To remove a bias towards driving straight the training data includes a higher proportion of frames that represent road curves.

After selecting the final set of frames we augment the data by adding artificial shifts and rotations to teach the network how to recover from a poor position or orientation.

http://images.nvidia.com/content/te...2016/solutions/pdf/end-to-end-dl-using-px.pdf
 
And is the implication, then, that system would be structured in two levels? The lower level DNN is responsible for recognizing and tagging the objects in the environment using video and sensors? And then a second level DNN is fed the metadata ?vector? and the high level navigation intent vector and then makes driving output command decisions?
That seems to be the "traditional" approach and is certainly what would make sense to me. The idea is that object detection would need to take place at a relatively low level, to "boil down" all of the raw sensor data, essentially gobs of pixels, to higher level constructs. This would include geo-rectifying the image/video data.

Nvidia has a paper that briefly describes the data training process. It seems far from unsupervised:
http://images.nvidia.com/content/te...2016/solutions/pdf/end-to-end-dl-using-px.pdf
Wow, in that paper, a CNN (convolutional neural network) is used to "map raw pixels from a single front-facing camera directly to steering commands". On the face of it, this seems quite simple, yet could be feasible only because of recent improvements in GPU-based processing. Tesla is using eight cameras pointing in all directions, so Tesla's approach would obviously be more complex.

Personally, I find the whole idea of CNNs quite interesting, as this could reduce the need for explicit object detection. As that paper points out, a good deal of experimentation would be needed to choose optimal kernels. And the initial normalization phase would be pretty important to nail down, as one would not want to have to re-train the entire system every time the camera hardware changes slightly.

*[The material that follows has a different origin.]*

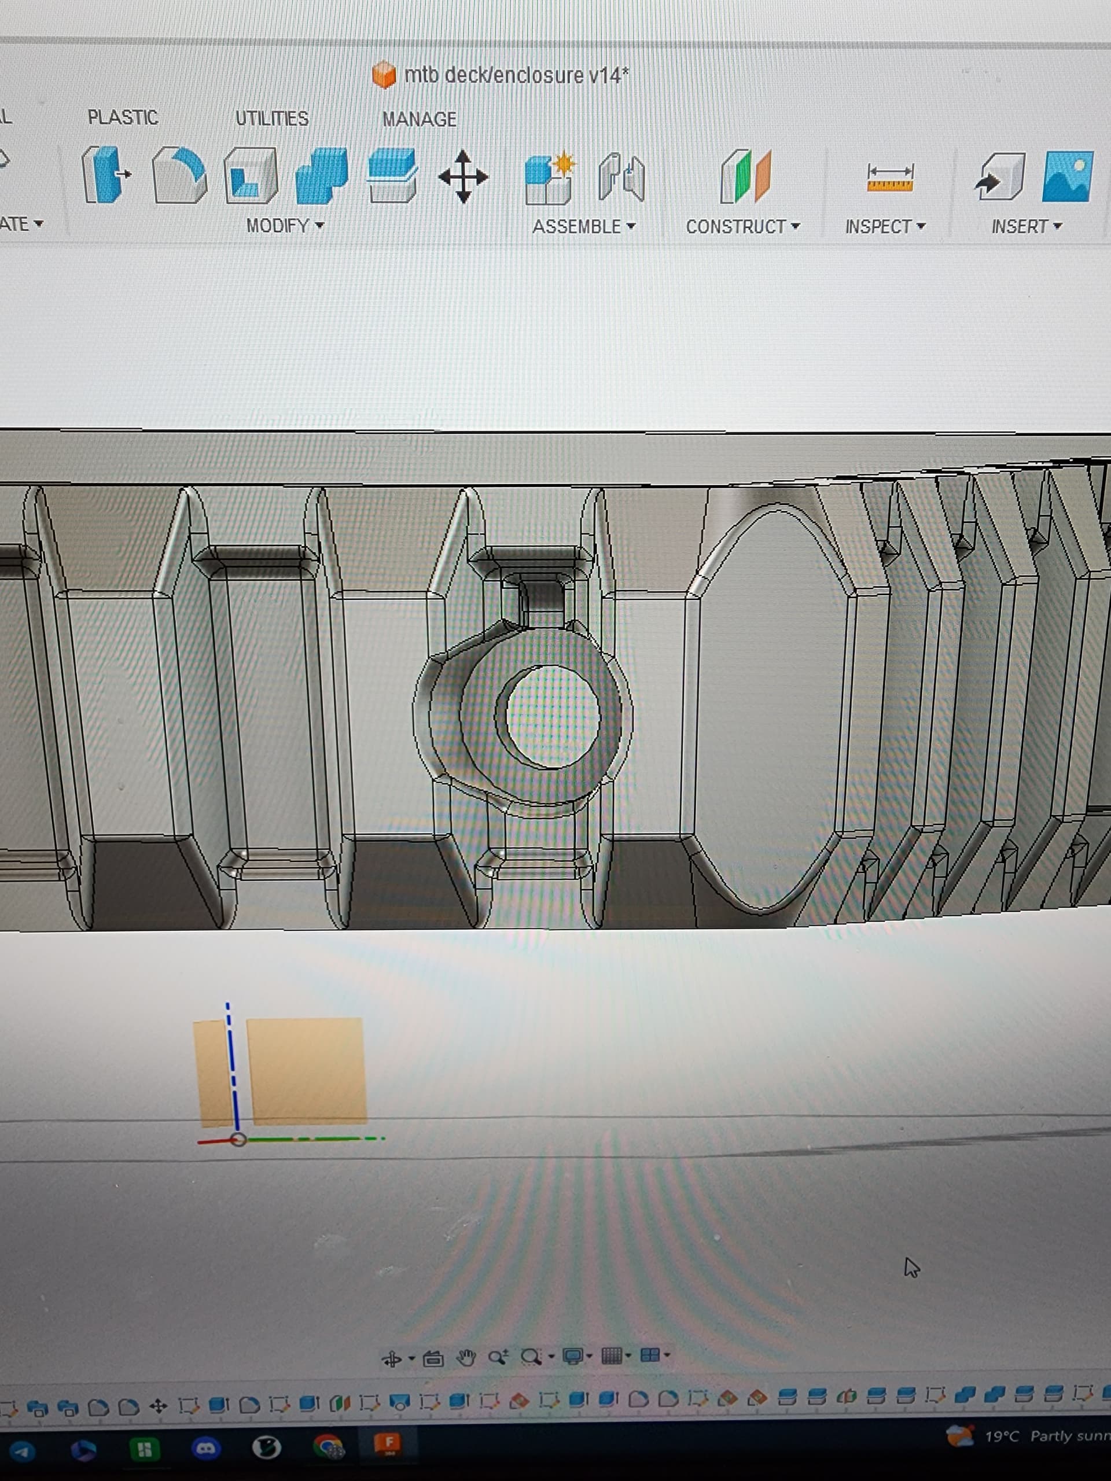
Task: Open the Measure tool
Action: [889, 178]
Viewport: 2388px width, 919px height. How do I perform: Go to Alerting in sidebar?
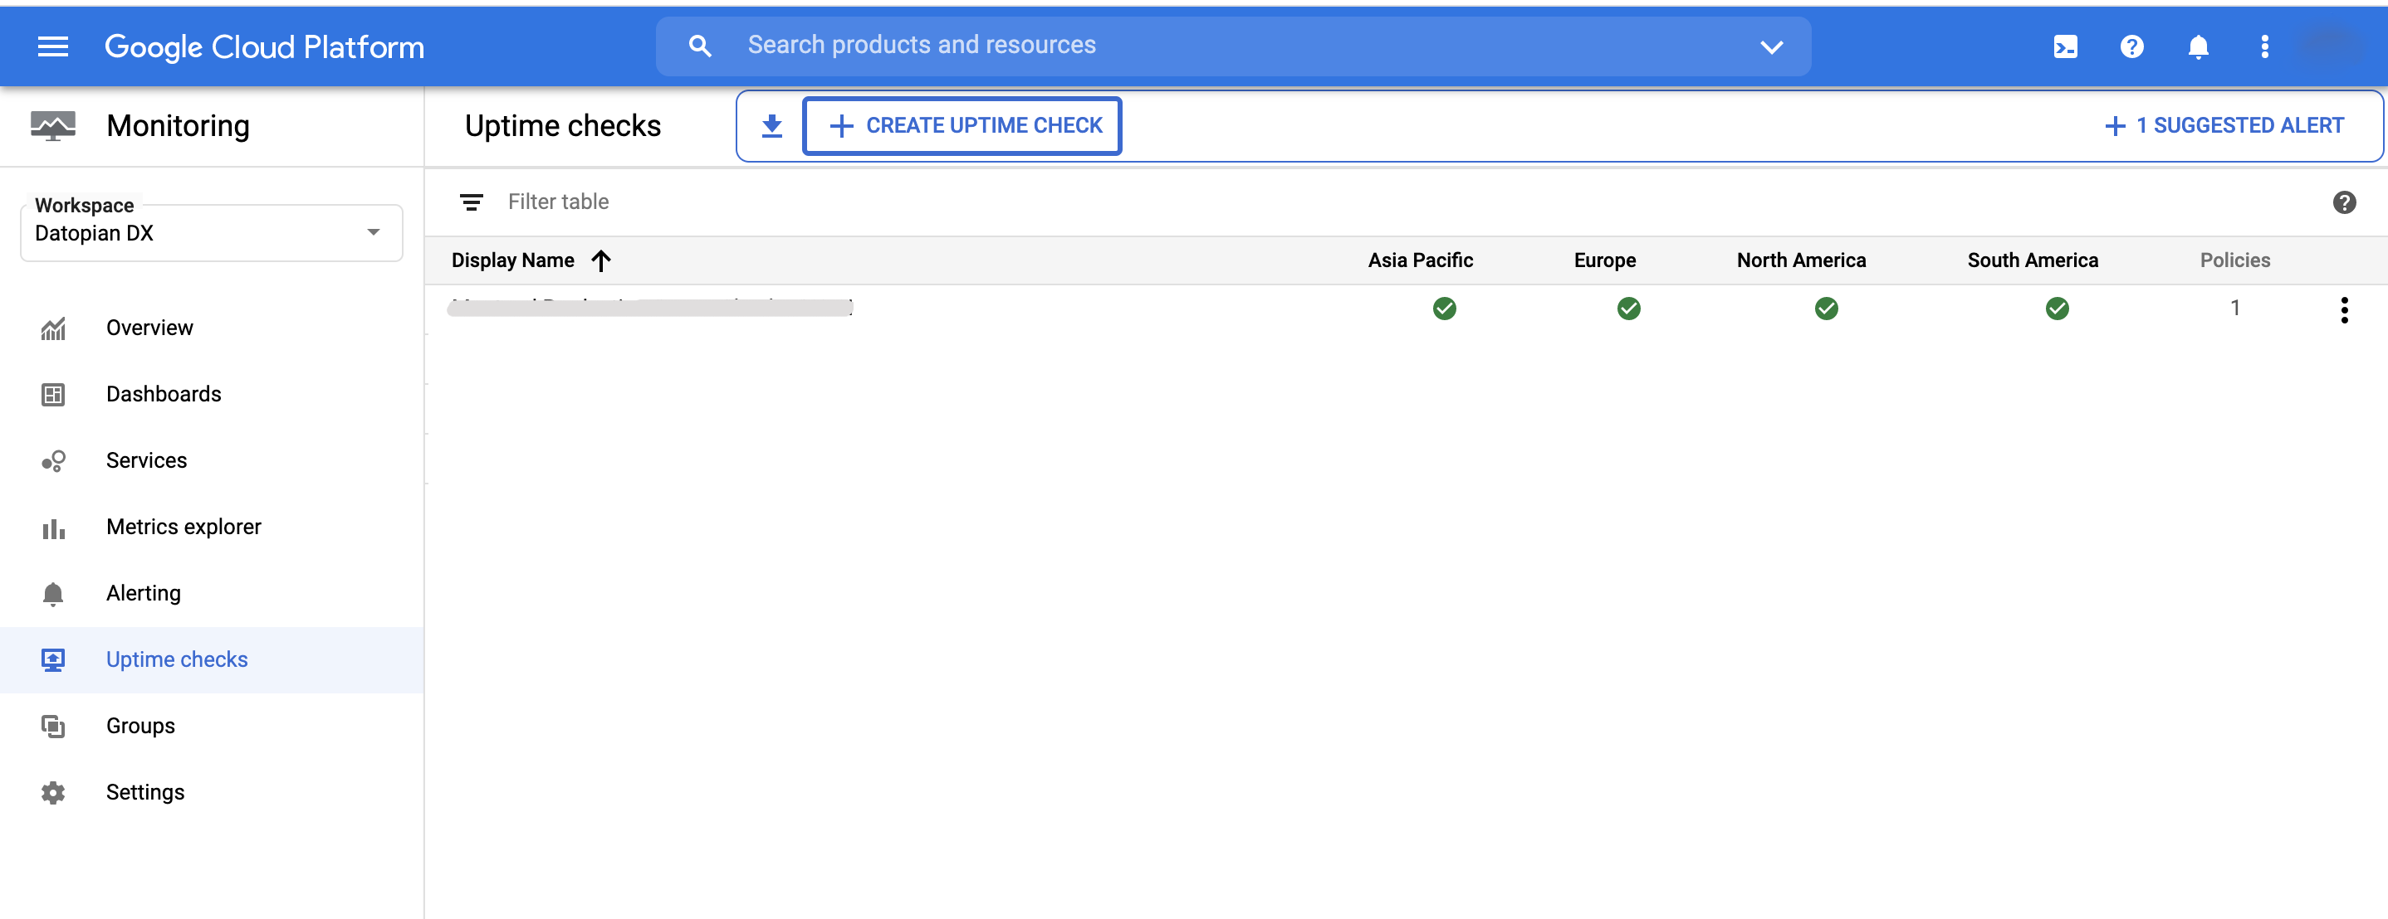click(x=143, y=593)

That said, I agree with sandpiper that some rule-based decision making would be needed for traffic laws and the like. To support that, objects like speed limit signs, lane markings, and traffic lights would need to be recognized explicitly. I wouldn't be surprised if Tesla utilizes multiple, separate neural networks (including CNNs) in parallel, with perhaps a rule-based system to integrate everything at the top level.